Their menu is the kind of old-school that doesn’t age, a collection of classics with creativity that appeal to all ages.
The Duck Liver and Foie Gras Toast is a buttery spread of fat and bile that glides a glassy surface across the crags of crusty brown toast. The foie is bright-eyed and fresh, but the bread suggests an ancientness to the recipe, a loaf that has been shaped by the hands of generations of bakers, baked a million times.
I’ve been warned that British cuisine is meat-heavy, but they don’t neglect their vegetables here. The White Cabbage, Brown Shrimp and Cervil is a crisp salad of garden-fresh sort-of slaw that flies on the wings of an herby cervil. The tiny brown shrimp add an overarching sea-sweet succulence that permeates every crevice of the cabbage.

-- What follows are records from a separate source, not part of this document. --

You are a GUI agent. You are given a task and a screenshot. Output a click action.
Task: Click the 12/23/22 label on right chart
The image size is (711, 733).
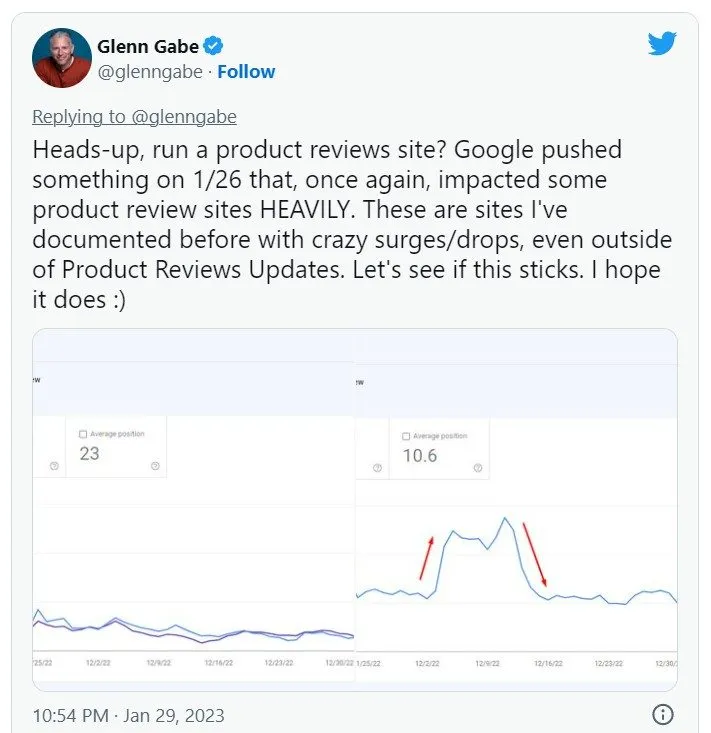click(x=611, y=662)
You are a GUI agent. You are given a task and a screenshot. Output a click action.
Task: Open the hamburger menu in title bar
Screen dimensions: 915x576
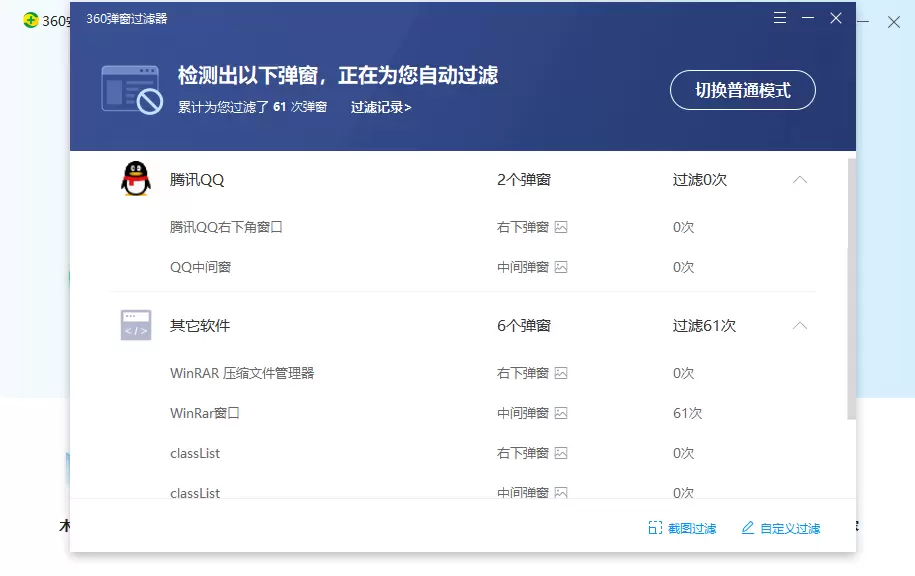pyautogui.click(x=780, y=18)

Fennel and Berkswell carry the vegetables well, an earthy shroud of fennel tastes like a Monet meadow, unveiling a milky, firm curds-n-wheyish cheese beneath. It’s like digging for gold and finding it in a golden-brown cheese-crust.
The smaller mussels of the Mussels, Cider and Dill are pockets of flavor-burst ocean and brine. Every bite is slightly, beautifully brackish and releases a deluge of cider-laced juice. The remaining broth makes short work of a basket of standout sourdough.
A green salad provides a bitter canopy to coax the tender notes from thin slices of Beef Heart in balsamic. The vinegar uplifts a heavy heart, giving it an exalted place among the best bobby beans I’ve ever had. Pickled walnuts lurk in waiting, concealed beneath the tender leaves. The texture is almost fleshy, but the finish is sweeter as the dry nuttiness is lost in the moist pickle. They almost take on the texture of chestnuts this way, and I no longer want walnuts any other way.
The Deviled Lamb Kidneys are indescribable. The signature game of lamb is not lost, but the commonly rubbery texture is transformed. The sauce is heavy and dark with an uplift of salivating spice from the flash and bang of chili pepper. The saturating sauce seeps into the toast for the most delectable bits of soggy bread.
The transition to dessert is less abrupt in a more-salty-than-sweet Treacle Tart. This after-dinner delight is hardly a British novelty, but for me it is a new and instant love. This sticky, toffee-textured slice of salted honey has layers of flavors, a depth and dynamic that gives each bite a different angle.
The Madeleines follow as the conclusive end to an experience even Bourdain couldn’t forget. They take at least 15 minutes to make, and they disappear within seconds, as if they had never existed at all. These floaty shells dissolve faster than a wanting tongue can perceive, in a flurry of butter, sugar, and air.
Whoever said that the food in London is lacking...is an idiot. St. John is living proof that British food can be most brilliant, and I am so enamored I fear the remainder of my trip will only be disappointment. My head full of wanderlust wants to experience something new, but St. John has won my heart with the old, and all I can think of is how to get back there again.